From the records below, set down exactly the lines starting with the line that contains "The height and width of the screenshot is (763, 1336)." and going on through the line that contains "Select the highlighted". Nothing else is wanted.

Data:
================================
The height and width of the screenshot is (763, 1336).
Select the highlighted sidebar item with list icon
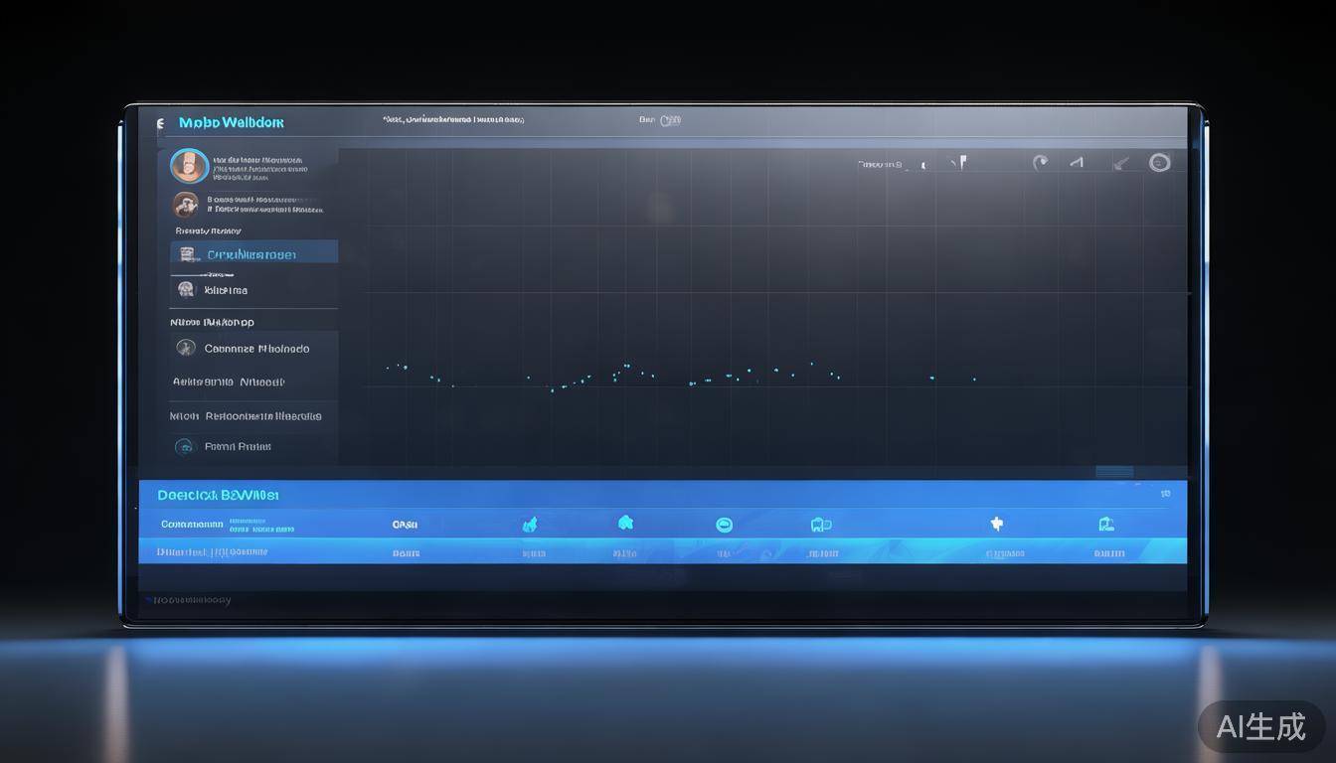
================================
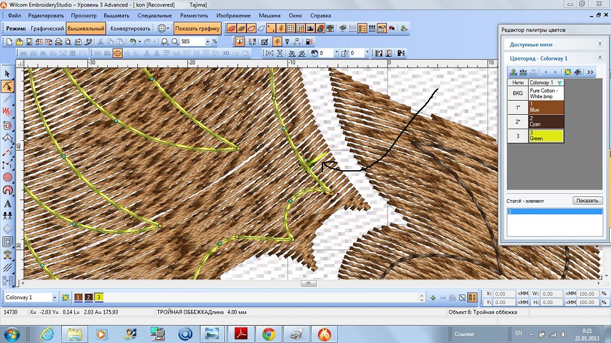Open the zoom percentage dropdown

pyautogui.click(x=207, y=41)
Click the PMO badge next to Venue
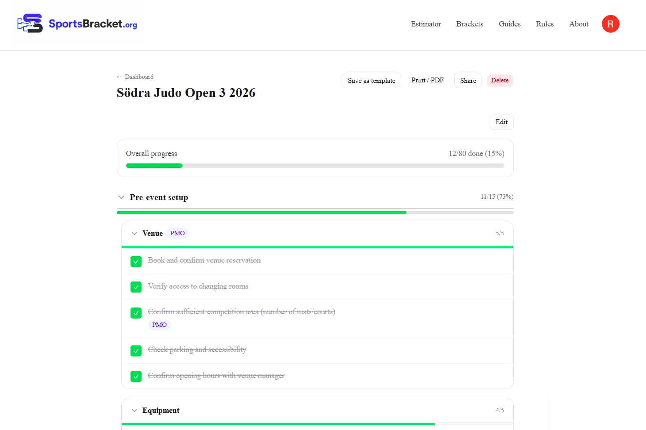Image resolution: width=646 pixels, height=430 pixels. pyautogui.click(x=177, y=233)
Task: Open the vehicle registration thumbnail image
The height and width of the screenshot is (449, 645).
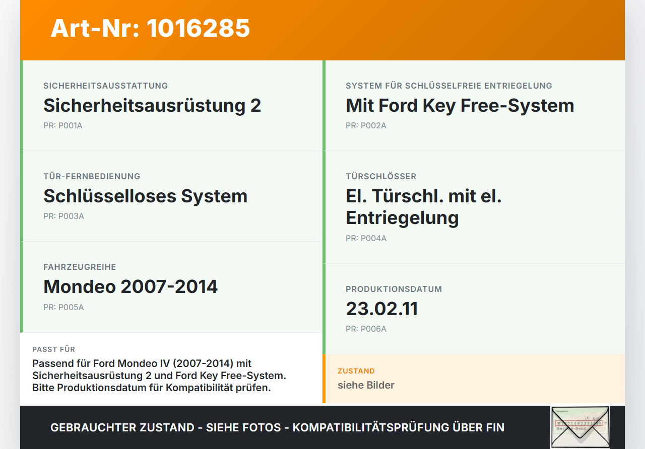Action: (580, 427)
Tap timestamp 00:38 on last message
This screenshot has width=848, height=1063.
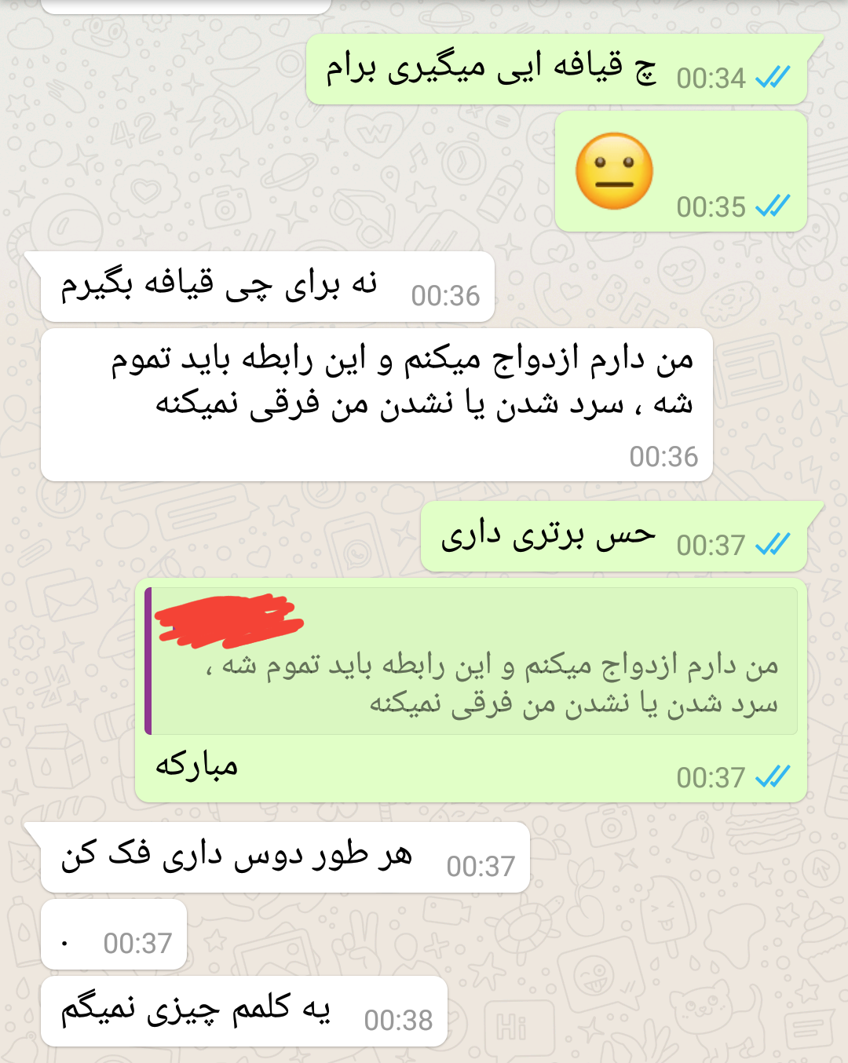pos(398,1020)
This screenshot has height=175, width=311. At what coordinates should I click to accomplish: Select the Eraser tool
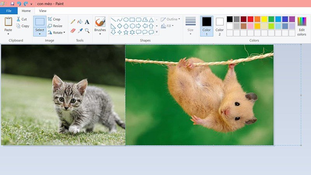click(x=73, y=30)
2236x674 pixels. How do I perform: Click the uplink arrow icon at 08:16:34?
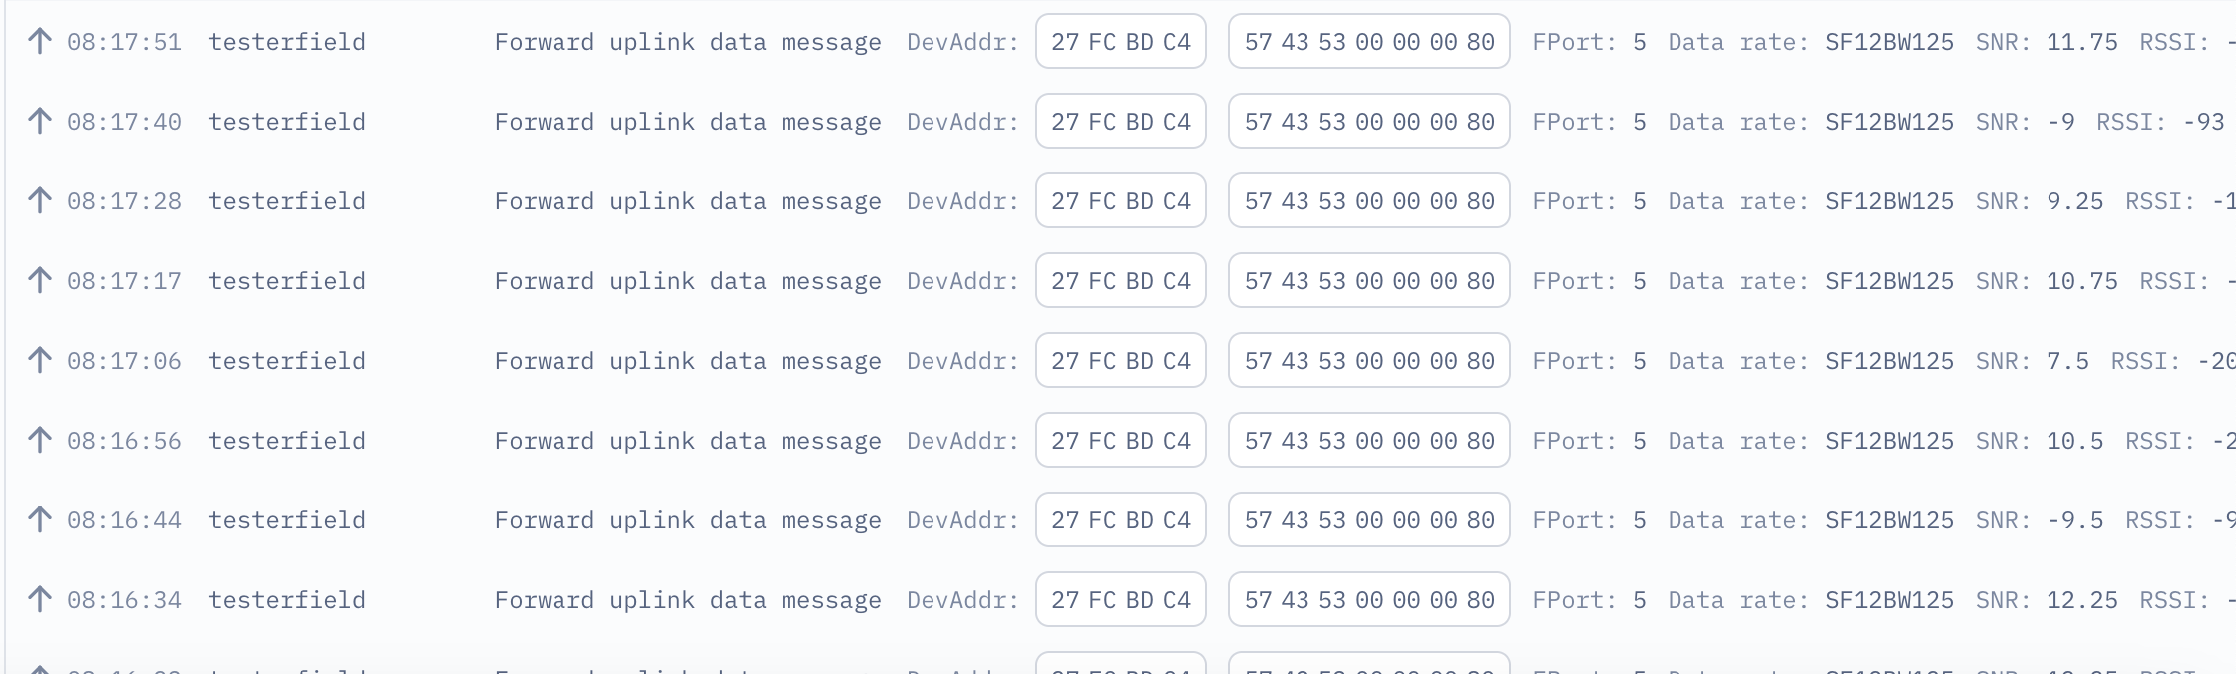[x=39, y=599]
================================
Your response:
The height and width of the screenshot is (763, 1336).
Select the highlighted sidebar item with list icon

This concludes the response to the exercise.